Thelymitra campanulata, commonly called bell sun orchid or shirt orchid, is a species of orchid in the family Orchidaceae and is endemic to the south-west of Western Australia. It is a common species with a single narrow leaf and up to fifteen distinctly cup-shaped, prominently striped blue or mauve flowers with crowded, finger-like glands on top of the anther.

==Description==
Thelymitra campanulata is a tuberous, perennial herb with a single leaf 100-250 mm long and 3-6 mm wide. Between two and fifteen dark blue or mauve, cup-shaped flowers with broad darker blue stripes, 15-20 mm wide are borne on a flowering stem 200-500 mm tall. The sepals and petals are 7-10 mm long and 4-6 mm wide. The column is dark blue and divided into three parts with black and yellow tips. The lobe on the top of the anther is short with crowded, finger-like glands. The side lobes have hairbrush-like tufts of white or yellow hairs. The flowers are insect pollinated and open in sunny weather. Flowering occurs in September and October, more prolifically after fire.

==Taxonomy and naming==
Thelymitra campanulata was first formally described in 1840 by John Lindley and the description was published in A Sketch of the Vegetation of the Swan River Colony.

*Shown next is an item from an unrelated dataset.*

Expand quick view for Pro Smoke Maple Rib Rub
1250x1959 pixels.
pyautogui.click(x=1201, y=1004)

The specific epithet (campanulata) is derived from the Latin word campanula meaning "bell". The common name "shirt orchid" comes from a similarity of the colouring of the flower to a shirt style familiar to early settlers.

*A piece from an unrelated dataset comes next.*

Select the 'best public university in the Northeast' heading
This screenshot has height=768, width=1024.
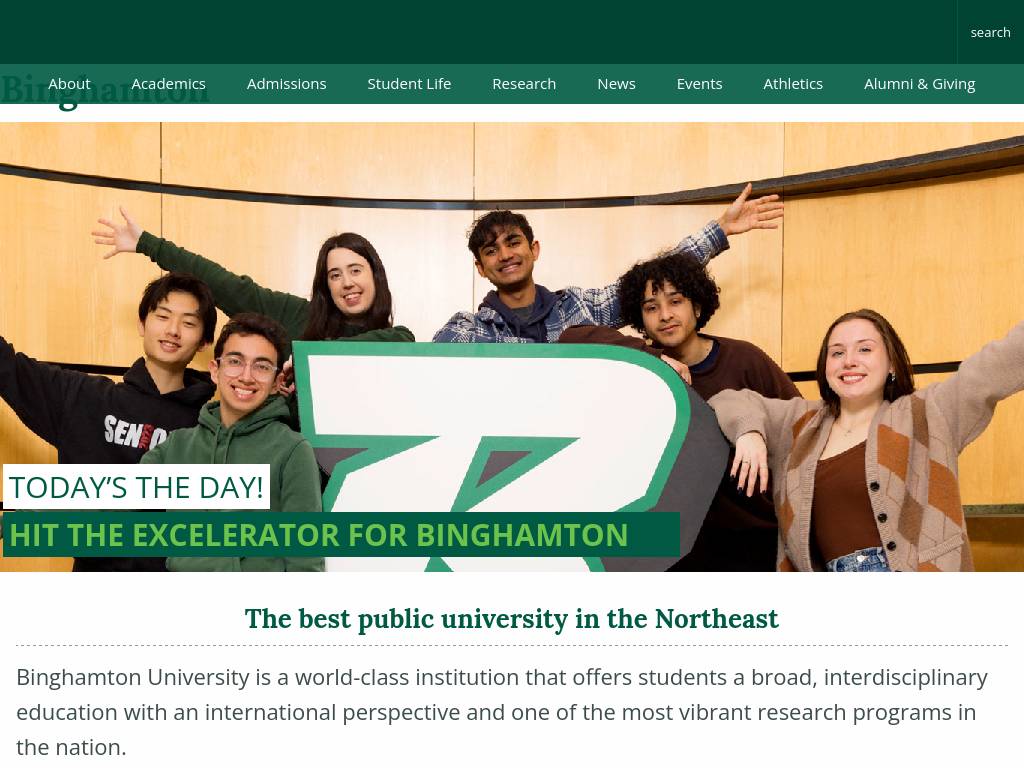pos(511,618)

==Distribution and habitat==
Bell sun orchid is widespread between Kalbarri and Israelite Bay but is more common in coastal and near coastal areas, often growing in sandy soil under shrubs. It is especially common in Kalbarri National Park.

==Conservation==
Thelymitra campanulata is classified as "not threatened" by the Western Australian Government Department of Parks and Wildlife.